Entries supplied:
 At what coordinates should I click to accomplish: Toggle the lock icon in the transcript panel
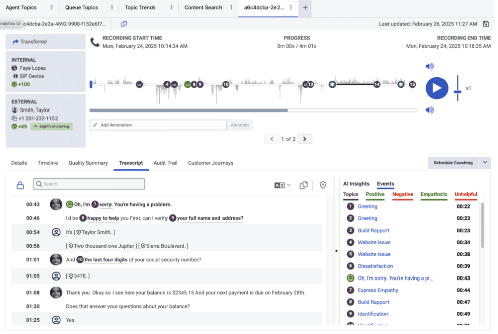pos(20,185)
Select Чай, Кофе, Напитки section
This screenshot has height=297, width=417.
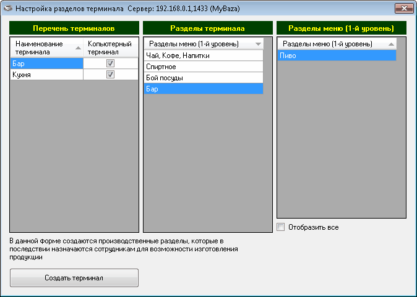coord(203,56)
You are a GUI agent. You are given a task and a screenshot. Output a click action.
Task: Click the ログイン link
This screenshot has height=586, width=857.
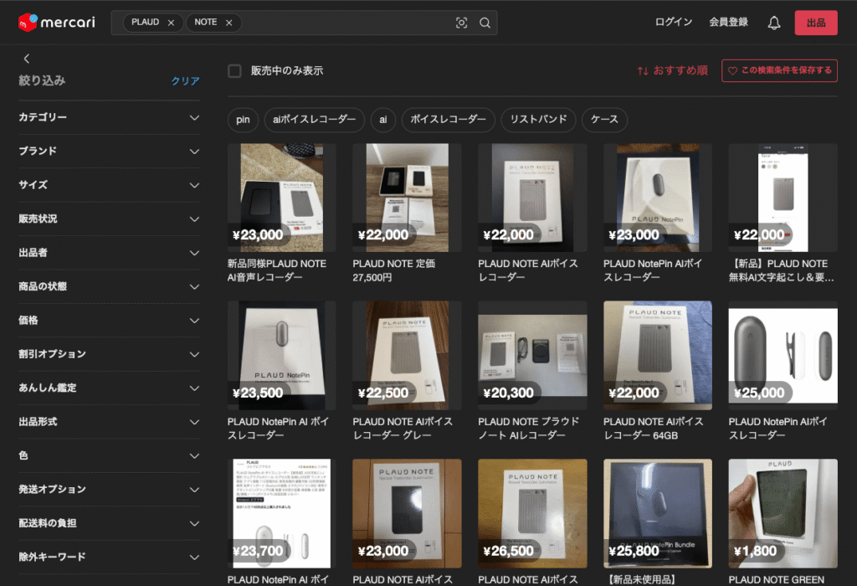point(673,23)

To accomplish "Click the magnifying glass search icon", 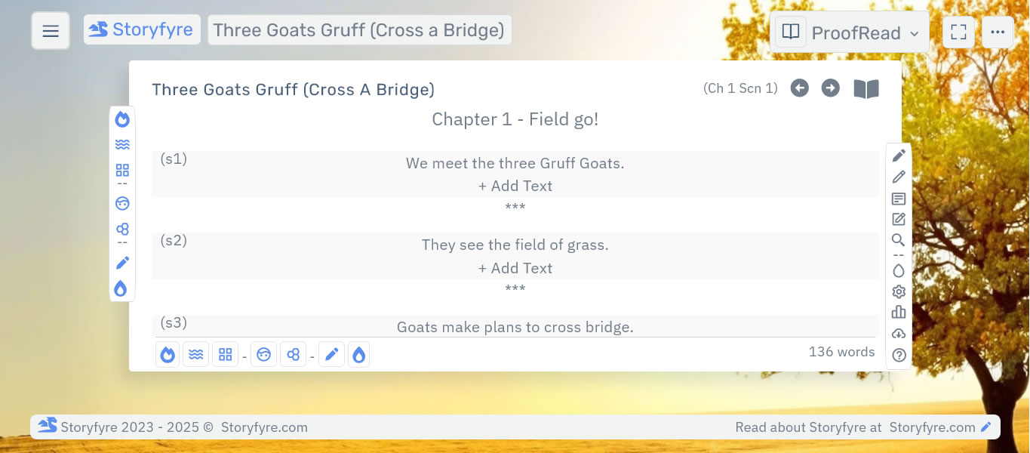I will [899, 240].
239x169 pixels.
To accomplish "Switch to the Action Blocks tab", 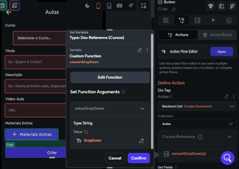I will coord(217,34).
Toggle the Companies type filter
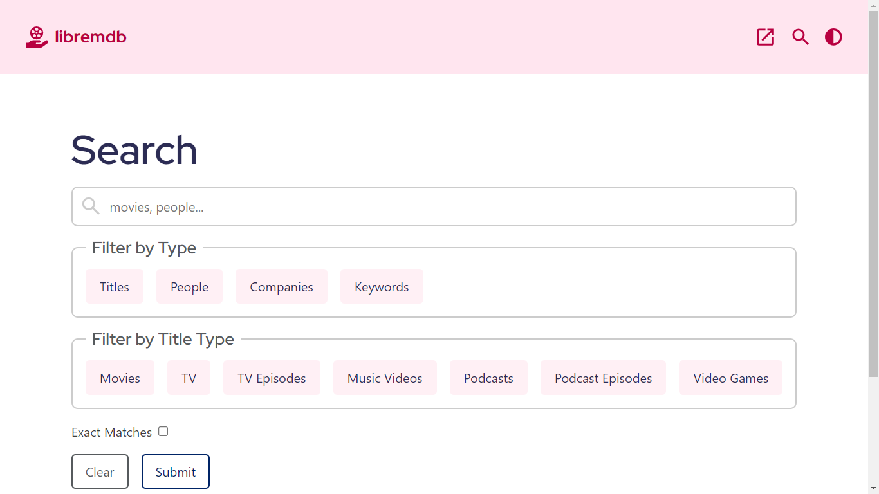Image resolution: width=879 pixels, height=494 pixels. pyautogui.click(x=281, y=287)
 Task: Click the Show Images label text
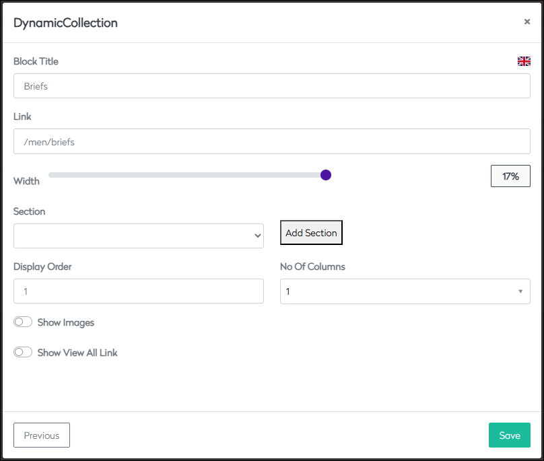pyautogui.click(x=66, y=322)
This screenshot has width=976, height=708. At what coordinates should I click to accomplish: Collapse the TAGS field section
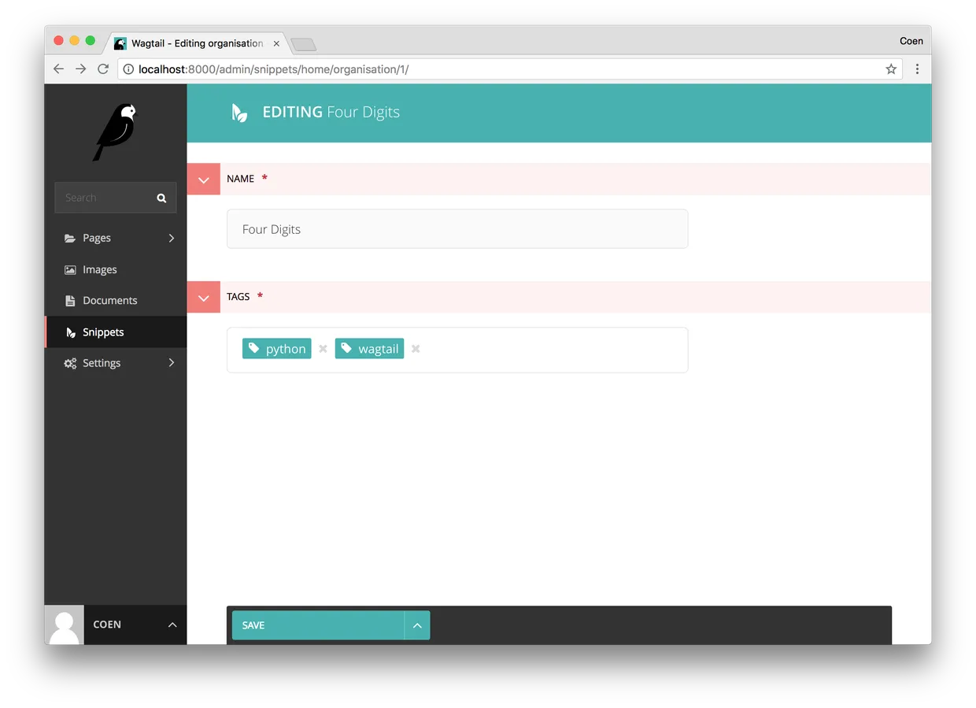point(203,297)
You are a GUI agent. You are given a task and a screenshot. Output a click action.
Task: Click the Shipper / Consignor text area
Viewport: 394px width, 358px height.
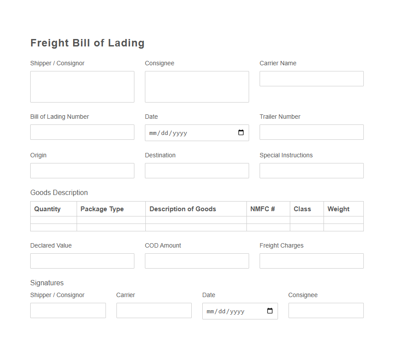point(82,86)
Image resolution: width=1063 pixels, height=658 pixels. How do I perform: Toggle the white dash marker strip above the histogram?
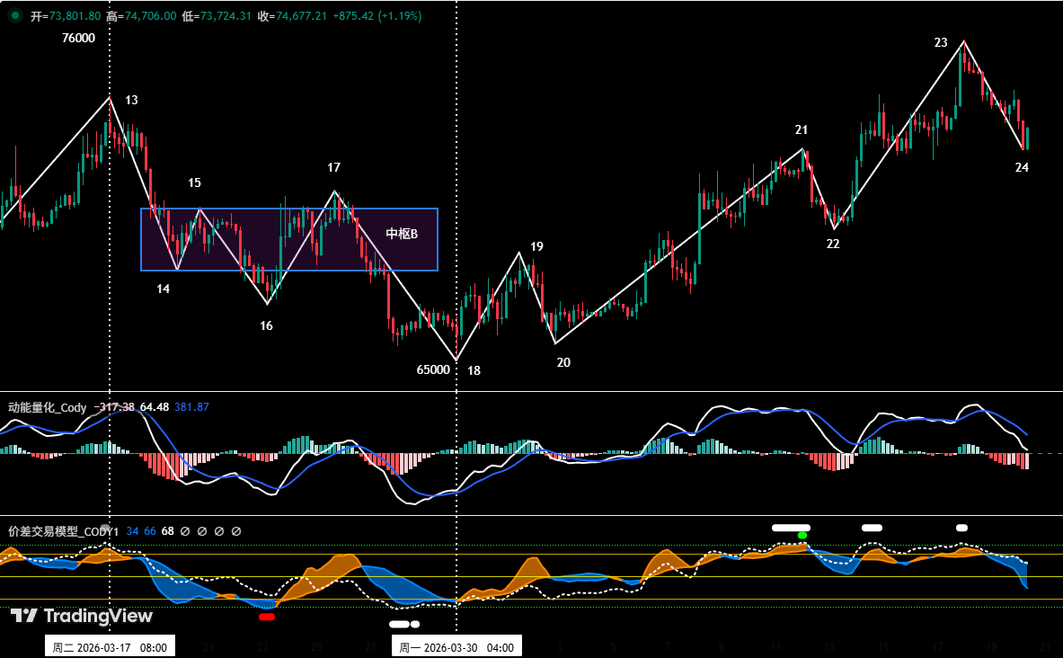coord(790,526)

Goal of the exercise:
Copy out exactly the lines between the line that contains "Viewport: 394px width, 358px height." and the last line of the records, both ends included; leave out every picture.

Written answer:
Viewport: 394px width, 358px height.
point(82,86)
Image resolution: width=1063 pixels, height=658 pixels. How do I perform: Toggle the white dash marker strip above the histogram?
coord(790,526)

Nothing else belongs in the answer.